Jangan sampai pembangunan jatigede ini tidak memberikan manfaat sedikitpun untuk rakyat kecil wilayah Sumedang khususnya mereka yang terdampak. Apalagi jika pembongkaran KJA ini dipilih pilih yang mana untuk para petani kecil lebih di dahulukan dibandingkan mereka investor besar dari luar. Sehingga sebuah hal yang wajar jika rakyat marah dengan pembongkaran tanpa ganti rugi yang jelas. Maka sungguh hanya sistem Islam yang bisa memberikan solusi bahkan rahmat untuk seluruh alam. Dalam Islam tak hanya lingkungan yang dijaga tapi ekonomi masyarakat pun akan terjamin.

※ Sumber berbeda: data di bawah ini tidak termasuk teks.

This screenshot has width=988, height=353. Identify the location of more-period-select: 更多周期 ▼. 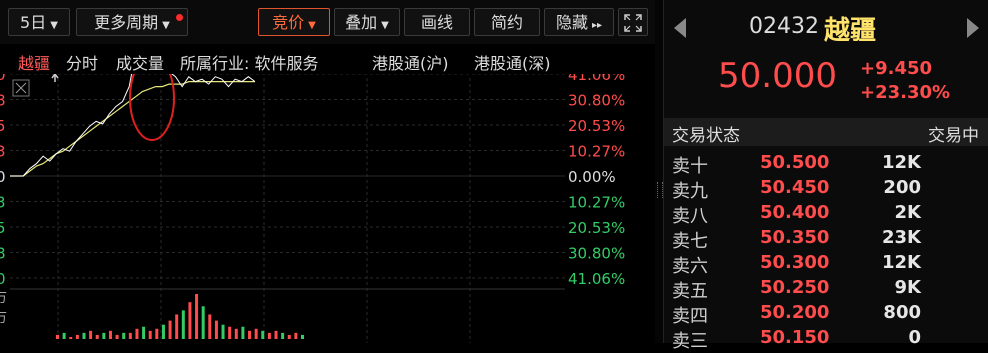
(132, 22).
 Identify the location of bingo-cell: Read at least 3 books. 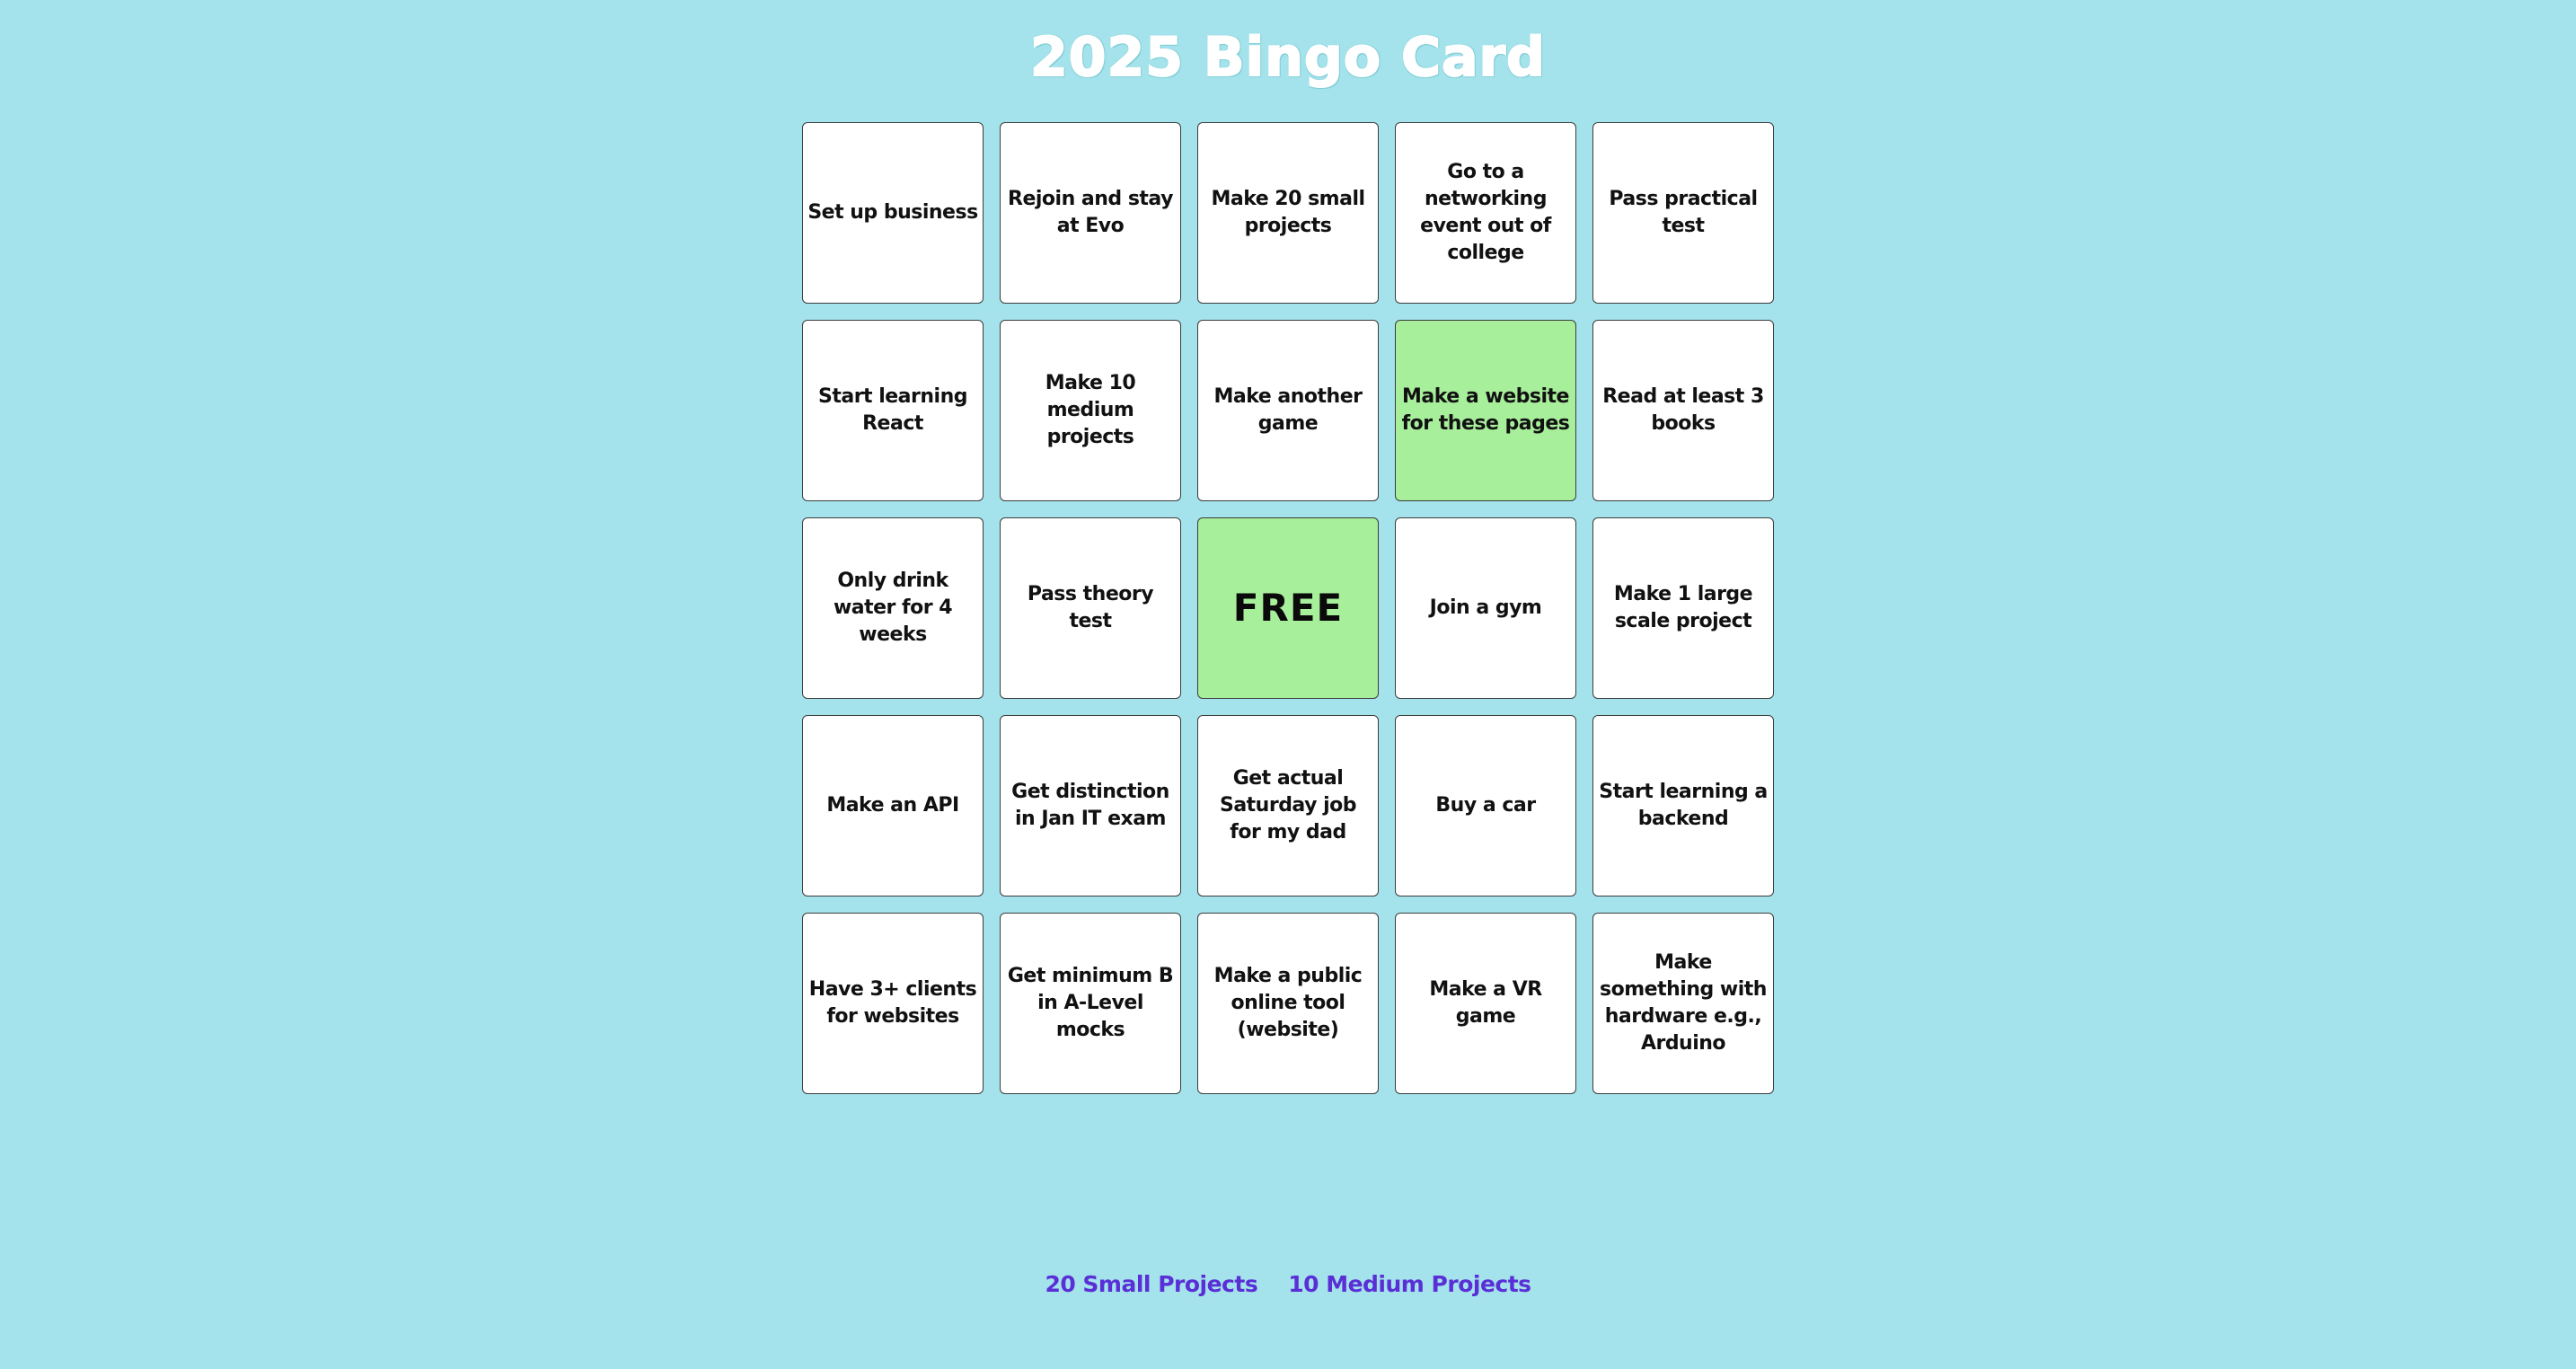
(1683, 411).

Sistem Islam yang menerapkan syariat Islam secara kafah (yakni Khilafah) dalam segala bidang berprinsip negara menjamin kebutuhan dasar tiap warga negara berupa sandang, papan, pangan, juga kebutuhan akan pendidikan, kesehatan dan keamanan serta lapangan pekerjaan.